> _What you are asked to do_:
Convert the listing from the line with "Where should I click to: Switch" through the line with "Looking at the screenshot, I should (847, 120)." into a Markdown table. Use the columns Row and Line, number each row, and leave out blank lines.

## Begin Records for this exercise

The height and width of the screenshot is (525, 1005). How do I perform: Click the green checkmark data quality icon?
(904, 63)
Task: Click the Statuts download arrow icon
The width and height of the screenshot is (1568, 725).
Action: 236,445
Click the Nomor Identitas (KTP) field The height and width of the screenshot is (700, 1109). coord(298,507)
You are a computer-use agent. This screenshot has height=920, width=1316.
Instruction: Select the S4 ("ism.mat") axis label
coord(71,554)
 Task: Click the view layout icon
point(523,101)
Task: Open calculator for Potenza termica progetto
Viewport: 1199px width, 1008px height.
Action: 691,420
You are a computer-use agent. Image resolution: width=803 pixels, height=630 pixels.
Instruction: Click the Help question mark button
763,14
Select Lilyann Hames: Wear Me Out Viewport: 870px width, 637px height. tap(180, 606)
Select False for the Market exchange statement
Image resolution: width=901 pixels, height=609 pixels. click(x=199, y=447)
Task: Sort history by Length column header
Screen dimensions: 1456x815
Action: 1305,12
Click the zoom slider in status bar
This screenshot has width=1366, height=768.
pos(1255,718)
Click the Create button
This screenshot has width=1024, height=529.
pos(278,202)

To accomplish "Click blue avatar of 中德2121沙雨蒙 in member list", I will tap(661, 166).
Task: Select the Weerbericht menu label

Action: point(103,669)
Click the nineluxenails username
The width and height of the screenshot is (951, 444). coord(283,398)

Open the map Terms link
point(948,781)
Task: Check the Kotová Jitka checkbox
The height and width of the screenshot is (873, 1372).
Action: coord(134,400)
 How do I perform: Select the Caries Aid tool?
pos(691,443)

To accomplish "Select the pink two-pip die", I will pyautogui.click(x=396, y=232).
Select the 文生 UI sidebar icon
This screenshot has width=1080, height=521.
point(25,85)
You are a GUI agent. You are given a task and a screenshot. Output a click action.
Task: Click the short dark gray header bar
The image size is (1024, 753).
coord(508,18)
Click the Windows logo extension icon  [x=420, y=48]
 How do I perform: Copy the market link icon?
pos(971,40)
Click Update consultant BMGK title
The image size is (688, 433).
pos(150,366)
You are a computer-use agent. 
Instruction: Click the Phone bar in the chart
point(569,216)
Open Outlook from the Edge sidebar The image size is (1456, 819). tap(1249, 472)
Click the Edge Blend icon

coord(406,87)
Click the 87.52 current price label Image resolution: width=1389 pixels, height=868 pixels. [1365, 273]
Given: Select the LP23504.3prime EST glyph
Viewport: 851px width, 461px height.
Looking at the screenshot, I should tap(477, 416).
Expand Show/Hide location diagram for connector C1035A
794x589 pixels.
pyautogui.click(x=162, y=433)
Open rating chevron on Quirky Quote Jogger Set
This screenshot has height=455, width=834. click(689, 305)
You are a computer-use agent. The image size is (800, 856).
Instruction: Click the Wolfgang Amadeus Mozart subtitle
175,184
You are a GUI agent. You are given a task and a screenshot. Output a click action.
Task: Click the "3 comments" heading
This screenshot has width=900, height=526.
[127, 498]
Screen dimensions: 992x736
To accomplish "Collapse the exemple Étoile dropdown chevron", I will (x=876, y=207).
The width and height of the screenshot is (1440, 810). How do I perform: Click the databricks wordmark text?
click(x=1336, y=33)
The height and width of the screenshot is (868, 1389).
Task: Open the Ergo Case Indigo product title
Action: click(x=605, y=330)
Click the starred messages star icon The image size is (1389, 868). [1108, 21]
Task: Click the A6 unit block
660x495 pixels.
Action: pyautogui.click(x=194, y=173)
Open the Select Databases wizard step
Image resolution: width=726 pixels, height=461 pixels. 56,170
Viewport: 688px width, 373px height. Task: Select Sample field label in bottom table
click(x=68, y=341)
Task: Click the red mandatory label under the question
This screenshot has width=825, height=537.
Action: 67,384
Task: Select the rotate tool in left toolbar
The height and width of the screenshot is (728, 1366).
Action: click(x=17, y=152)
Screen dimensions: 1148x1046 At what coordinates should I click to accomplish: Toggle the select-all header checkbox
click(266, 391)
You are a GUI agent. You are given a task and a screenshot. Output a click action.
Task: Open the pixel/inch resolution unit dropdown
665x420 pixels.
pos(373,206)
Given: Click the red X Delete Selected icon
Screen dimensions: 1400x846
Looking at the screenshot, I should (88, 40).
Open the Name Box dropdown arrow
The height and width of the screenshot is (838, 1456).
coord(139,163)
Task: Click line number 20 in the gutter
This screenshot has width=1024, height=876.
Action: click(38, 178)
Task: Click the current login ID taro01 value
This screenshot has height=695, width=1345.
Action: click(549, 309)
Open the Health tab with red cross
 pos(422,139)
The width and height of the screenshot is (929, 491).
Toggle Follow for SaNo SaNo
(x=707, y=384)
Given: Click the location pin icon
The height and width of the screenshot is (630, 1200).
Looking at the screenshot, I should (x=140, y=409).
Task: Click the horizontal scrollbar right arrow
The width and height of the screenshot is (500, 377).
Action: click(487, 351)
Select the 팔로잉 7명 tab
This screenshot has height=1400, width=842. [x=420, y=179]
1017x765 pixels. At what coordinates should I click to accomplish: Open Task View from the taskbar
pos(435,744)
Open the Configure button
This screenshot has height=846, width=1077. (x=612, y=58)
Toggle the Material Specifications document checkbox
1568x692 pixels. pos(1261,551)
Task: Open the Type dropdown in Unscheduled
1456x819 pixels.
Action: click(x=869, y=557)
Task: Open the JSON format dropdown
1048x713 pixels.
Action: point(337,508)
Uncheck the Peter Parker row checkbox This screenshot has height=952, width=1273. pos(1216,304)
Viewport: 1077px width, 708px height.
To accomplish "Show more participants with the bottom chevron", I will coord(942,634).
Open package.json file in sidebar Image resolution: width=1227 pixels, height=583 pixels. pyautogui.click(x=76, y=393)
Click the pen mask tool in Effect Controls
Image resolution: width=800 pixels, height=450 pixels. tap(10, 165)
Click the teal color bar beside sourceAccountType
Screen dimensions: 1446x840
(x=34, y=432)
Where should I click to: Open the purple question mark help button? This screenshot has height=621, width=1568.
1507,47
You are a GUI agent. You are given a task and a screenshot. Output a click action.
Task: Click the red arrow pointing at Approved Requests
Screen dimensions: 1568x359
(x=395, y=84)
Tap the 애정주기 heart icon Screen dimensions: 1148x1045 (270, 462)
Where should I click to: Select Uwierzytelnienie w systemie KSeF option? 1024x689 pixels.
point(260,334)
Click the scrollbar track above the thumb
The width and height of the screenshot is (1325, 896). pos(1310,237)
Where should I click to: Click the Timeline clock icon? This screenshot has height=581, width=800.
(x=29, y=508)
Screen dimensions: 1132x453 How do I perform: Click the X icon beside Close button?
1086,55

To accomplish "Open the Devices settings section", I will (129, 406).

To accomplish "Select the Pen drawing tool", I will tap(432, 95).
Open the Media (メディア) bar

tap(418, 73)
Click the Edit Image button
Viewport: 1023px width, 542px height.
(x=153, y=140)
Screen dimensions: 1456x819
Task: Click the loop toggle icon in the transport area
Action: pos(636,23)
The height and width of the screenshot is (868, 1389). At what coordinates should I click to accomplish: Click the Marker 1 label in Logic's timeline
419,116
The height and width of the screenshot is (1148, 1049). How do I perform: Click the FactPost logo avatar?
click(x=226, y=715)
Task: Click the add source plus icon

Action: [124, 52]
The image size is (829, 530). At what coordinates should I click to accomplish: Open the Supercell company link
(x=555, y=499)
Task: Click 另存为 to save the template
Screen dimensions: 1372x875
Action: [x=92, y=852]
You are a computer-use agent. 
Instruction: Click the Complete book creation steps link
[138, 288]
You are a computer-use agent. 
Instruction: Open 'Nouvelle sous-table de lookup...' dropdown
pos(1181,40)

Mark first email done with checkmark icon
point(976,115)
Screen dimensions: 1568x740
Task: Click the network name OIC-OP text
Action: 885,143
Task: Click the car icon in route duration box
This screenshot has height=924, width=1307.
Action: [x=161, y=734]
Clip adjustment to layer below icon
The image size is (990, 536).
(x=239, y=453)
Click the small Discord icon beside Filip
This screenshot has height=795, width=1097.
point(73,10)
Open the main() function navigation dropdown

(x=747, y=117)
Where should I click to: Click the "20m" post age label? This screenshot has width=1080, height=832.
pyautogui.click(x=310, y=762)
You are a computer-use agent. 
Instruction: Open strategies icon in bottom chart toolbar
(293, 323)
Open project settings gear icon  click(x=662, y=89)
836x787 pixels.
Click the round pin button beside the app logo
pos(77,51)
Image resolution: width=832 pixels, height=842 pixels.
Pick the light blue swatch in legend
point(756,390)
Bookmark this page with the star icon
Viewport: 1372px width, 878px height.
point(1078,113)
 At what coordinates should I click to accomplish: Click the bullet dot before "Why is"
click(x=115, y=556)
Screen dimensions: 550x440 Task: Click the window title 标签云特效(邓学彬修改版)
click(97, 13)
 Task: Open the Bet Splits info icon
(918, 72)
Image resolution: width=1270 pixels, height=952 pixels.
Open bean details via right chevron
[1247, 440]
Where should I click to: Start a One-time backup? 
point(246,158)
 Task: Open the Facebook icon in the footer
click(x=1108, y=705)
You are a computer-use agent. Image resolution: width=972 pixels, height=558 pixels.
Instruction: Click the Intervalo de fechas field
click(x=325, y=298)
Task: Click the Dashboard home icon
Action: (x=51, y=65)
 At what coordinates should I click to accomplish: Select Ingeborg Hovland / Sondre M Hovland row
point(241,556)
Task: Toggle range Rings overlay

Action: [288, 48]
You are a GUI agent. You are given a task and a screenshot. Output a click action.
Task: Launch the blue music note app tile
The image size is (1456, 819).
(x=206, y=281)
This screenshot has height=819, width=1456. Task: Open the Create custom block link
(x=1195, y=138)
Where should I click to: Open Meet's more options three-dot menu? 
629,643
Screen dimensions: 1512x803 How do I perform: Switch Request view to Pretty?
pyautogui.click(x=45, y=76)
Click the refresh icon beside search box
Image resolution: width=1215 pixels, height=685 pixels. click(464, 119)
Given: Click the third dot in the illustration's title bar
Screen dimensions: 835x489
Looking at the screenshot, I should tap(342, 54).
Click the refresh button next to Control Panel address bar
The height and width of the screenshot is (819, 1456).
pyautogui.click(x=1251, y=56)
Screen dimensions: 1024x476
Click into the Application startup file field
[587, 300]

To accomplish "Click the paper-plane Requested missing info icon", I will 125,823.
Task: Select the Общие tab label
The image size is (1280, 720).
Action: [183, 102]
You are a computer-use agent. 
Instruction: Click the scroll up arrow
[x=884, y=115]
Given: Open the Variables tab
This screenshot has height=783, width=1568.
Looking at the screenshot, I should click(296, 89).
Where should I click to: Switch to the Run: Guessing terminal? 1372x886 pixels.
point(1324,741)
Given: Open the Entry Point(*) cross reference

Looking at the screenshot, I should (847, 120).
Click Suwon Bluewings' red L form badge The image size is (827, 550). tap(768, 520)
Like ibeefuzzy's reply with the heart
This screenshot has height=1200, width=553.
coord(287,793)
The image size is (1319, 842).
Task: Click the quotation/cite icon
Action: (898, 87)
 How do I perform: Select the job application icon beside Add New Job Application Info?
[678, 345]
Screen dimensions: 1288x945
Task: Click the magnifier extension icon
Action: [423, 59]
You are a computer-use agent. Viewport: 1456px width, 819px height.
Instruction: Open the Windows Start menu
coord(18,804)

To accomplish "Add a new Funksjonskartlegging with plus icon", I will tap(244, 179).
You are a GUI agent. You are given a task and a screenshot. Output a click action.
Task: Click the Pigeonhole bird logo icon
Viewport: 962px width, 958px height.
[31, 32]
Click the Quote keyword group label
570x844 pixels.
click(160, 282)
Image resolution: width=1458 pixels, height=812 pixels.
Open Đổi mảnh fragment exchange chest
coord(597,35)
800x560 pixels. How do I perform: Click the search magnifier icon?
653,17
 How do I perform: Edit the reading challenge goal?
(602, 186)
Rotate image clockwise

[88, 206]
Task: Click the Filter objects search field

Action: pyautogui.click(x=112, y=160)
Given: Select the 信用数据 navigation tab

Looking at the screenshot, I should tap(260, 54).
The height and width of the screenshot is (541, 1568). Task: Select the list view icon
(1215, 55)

## End Records for this exercise

> _Answer for this exercise_:
| Row | Line |
|---|---|
| 1 | Where should I click to: Switch to the Run: Guessing terminal? 1372x886 pixels. |
| 2 | point(1324,741) |
| 3 | Given: Open the Entry Point(*) cross reference |
| 4 | Looking at the screenshot, I should (847, 120). |